▶ Given problem
In the listing below, how many lines contain the word "environments"? Reply with the count alone.

--- Recorded information ---

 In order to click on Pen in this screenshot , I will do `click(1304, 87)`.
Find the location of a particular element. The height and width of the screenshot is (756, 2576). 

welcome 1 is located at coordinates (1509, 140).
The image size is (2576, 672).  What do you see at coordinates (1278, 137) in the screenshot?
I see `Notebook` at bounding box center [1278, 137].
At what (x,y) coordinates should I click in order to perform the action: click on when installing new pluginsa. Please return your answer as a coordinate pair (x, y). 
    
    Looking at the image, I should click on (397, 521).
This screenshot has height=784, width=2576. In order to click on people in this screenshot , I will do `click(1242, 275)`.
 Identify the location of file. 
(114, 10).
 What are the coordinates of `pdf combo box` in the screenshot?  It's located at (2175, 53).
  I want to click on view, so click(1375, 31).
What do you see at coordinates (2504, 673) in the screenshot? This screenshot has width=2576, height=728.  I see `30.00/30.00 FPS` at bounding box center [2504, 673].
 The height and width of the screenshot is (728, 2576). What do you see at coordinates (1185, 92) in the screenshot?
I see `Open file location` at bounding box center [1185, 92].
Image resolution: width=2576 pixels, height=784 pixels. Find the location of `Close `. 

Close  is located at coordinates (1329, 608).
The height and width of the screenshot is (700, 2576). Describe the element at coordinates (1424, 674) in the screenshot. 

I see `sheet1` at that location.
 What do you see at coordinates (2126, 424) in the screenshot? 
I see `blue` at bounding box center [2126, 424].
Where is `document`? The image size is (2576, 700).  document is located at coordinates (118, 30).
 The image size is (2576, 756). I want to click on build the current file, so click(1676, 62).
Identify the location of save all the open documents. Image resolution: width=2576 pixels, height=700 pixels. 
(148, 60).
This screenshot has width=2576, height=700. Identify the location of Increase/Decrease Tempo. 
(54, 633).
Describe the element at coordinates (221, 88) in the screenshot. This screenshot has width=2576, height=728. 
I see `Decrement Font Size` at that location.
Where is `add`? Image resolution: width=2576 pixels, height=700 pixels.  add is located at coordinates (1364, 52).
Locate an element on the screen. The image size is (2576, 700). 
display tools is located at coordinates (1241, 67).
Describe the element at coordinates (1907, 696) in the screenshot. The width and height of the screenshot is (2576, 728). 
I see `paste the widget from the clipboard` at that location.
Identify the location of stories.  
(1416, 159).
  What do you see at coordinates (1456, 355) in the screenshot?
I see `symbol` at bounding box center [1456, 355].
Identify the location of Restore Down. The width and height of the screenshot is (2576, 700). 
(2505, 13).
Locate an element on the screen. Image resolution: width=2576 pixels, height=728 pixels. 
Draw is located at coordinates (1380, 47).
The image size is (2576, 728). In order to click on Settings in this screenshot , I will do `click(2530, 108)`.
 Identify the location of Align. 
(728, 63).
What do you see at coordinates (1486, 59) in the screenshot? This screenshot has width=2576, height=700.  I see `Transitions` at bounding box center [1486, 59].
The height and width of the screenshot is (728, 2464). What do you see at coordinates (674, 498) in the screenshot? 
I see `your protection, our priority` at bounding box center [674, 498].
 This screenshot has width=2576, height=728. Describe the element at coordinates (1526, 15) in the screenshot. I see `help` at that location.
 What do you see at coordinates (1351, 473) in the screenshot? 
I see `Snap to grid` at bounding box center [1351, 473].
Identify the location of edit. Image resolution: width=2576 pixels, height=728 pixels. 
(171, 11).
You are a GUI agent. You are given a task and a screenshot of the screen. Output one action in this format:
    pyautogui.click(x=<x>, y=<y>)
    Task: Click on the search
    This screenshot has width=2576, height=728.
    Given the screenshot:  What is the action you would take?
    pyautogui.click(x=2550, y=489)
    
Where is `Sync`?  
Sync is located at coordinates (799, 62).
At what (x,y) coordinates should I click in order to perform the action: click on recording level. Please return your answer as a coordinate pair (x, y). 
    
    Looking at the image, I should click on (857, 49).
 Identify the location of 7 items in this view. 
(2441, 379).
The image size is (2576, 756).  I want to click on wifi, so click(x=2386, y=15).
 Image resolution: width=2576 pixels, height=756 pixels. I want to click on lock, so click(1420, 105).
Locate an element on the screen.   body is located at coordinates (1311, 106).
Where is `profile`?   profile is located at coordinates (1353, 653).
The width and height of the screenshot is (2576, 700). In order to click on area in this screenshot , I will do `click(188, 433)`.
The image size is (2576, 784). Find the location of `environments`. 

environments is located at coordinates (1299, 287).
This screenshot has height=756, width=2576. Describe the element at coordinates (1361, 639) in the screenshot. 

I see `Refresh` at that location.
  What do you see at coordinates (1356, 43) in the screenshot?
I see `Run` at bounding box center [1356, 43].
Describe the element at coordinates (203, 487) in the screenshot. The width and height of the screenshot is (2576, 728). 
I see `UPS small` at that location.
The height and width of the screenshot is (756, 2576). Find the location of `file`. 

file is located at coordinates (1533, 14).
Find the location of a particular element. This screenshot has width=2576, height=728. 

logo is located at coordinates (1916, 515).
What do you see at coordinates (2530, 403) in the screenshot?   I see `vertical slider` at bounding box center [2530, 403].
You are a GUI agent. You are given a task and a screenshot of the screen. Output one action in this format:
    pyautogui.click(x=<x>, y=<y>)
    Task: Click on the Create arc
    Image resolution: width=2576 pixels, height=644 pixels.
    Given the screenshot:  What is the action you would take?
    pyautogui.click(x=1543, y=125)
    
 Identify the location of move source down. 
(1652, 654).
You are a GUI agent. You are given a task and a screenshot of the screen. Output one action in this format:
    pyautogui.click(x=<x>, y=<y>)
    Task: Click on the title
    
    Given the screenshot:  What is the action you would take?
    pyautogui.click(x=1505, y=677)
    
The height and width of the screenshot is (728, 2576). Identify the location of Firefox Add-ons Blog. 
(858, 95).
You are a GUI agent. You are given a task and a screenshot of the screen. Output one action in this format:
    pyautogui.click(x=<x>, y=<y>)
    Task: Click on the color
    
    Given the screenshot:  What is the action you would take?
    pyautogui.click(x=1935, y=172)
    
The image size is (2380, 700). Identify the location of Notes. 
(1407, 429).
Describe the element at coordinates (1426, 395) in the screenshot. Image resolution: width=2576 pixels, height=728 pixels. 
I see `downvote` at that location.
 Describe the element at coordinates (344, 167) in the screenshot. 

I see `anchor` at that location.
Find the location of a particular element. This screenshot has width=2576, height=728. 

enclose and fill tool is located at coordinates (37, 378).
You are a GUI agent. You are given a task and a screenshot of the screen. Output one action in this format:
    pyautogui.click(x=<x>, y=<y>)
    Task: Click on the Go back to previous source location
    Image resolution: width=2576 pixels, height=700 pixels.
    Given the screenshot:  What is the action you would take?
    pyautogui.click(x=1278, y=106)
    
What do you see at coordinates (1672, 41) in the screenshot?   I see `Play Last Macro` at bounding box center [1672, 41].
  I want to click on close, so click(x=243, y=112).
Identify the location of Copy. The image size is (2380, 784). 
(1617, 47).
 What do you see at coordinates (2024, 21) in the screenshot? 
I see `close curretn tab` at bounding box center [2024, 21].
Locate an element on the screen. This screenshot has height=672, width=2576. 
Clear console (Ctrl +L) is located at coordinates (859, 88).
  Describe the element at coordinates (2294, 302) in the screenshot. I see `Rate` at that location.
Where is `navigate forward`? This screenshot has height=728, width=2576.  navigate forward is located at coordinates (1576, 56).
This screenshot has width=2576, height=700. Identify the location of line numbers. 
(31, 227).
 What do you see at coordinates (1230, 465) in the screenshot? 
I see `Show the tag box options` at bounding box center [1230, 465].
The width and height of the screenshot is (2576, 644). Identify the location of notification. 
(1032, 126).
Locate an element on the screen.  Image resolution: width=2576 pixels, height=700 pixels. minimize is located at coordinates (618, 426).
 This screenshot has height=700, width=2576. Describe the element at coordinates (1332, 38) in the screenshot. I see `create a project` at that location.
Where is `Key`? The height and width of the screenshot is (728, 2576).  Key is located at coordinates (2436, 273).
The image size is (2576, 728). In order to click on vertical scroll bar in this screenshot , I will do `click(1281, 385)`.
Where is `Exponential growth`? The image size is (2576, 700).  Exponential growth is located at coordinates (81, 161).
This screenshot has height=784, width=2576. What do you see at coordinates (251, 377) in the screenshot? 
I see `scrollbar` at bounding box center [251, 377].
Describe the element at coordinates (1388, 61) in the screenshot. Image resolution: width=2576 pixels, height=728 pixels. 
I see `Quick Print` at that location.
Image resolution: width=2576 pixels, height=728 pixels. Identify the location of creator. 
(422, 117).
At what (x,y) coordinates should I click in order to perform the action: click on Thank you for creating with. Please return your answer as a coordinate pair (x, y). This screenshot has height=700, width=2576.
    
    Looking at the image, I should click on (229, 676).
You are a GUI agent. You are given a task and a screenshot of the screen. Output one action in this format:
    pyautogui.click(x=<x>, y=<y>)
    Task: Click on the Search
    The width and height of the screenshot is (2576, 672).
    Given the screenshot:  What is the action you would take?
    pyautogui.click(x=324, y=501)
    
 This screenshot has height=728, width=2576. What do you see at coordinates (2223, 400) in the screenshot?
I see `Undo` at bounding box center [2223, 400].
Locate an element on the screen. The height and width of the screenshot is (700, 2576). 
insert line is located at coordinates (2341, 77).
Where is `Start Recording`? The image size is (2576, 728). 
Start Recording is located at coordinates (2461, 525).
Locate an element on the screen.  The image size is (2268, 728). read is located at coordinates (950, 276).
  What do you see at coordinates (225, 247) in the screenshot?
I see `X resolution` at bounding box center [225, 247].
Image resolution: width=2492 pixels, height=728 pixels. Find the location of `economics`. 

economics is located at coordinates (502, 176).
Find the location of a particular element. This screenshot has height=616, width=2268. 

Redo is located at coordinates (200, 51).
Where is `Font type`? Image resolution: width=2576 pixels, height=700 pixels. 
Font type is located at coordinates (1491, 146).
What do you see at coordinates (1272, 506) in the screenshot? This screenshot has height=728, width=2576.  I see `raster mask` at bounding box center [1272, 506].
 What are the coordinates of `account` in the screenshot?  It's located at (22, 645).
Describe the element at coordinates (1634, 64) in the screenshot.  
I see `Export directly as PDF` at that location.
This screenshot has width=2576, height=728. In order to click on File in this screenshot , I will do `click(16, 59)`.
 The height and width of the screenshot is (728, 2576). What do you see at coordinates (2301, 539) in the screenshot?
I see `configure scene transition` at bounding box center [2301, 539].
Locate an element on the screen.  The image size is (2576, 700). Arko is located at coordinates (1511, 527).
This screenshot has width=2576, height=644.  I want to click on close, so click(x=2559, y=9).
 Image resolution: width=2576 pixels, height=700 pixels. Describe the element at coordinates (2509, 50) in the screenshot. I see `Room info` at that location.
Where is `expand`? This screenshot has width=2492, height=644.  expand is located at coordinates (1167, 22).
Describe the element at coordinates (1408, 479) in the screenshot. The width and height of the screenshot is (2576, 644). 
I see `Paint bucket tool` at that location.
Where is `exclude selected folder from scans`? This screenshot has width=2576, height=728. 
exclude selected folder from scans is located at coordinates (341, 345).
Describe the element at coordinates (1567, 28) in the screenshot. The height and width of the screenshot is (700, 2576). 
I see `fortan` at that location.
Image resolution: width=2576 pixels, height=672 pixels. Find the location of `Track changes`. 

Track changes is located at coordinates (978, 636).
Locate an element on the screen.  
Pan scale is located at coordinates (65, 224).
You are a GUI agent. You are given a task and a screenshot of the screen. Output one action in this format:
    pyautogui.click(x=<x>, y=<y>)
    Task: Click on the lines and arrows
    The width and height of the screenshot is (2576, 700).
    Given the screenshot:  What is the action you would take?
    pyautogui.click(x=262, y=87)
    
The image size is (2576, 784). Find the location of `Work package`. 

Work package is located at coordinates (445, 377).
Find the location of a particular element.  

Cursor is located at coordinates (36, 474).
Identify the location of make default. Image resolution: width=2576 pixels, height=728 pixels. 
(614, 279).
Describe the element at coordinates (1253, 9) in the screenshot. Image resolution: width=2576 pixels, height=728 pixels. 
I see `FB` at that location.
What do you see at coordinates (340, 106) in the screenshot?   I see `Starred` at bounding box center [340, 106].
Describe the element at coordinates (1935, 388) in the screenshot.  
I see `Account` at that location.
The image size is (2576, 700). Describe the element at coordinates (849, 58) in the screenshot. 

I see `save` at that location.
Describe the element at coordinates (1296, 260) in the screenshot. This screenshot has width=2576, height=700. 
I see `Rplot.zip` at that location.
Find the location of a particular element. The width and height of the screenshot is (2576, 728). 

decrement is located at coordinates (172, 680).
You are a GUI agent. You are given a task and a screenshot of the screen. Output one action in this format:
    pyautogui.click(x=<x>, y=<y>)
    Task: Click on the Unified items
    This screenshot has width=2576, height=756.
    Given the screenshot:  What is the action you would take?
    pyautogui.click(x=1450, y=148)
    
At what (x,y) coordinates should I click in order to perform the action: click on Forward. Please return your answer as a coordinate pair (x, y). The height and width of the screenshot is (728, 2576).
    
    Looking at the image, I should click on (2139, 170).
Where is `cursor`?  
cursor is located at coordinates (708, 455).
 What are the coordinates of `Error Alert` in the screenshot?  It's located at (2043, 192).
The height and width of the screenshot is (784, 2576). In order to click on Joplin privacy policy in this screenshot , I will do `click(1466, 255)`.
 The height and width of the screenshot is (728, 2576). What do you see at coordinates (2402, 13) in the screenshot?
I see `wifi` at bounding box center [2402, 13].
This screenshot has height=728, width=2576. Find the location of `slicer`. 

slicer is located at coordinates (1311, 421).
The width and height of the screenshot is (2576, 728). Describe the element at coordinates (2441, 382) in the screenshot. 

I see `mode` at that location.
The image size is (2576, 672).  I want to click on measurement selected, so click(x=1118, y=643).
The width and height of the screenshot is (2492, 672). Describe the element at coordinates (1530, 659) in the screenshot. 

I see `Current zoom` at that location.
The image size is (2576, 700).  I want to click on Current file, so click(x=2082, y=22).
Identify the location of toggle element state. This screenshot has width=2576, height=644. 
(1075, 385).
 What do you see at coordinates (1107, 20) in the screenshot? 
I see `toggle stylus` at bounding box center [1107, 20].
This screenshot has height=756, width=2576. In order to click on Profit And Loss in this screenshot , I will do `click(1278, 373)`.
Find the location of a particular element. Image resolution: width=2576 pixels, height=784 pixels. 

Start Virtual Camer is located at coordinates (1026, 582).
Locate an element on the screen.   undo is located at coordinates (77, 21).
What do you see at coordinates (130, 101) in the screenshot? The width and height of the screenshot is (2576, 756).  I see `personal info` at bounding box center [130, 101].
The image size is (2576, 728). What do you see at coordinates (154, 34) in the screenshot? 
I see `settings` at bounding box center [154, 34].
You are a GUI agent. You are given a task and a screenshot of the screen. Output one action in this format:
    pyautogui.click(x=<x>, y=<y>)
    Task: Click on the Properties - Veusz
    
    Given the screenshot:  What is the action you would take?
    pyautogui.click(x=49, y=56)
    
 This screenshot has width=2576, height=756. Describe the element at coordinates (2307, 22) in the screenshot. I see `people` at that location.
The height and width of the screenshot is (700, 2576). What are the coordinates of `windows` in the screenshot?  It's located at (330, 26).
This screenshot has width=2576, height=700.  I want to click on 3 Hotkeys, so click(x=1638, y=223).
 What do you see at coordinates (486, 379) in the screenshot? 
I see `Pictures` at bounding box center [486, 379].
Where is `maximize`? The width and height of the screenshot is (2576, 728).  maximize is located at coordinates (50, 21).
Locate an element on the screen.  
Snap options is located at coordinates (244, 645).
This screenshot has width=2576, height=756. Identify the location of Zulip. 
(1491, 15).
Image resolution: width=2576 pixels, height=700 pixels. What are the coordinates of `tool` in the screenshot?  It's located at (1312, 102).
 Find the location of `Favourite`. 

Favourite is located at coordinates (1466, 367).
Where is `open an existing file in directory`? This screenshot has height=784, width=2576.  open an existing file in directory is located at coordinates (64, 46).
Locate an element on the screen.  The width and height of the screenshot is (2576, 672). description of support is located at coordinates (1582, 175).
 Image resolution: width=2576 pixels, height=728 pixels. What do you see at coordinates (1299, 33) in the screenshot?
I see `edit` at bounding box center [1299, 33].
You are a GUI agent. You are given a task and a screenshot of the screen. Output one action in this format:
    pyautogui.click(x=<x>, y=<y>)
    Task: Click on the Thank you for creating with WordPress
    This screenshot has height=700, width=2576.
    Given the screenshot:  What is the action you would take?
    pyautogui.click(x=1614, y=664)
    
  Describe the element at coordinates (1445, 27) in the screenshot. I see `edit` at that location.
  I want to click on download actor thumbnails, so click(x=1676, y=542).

---

▶ The result
2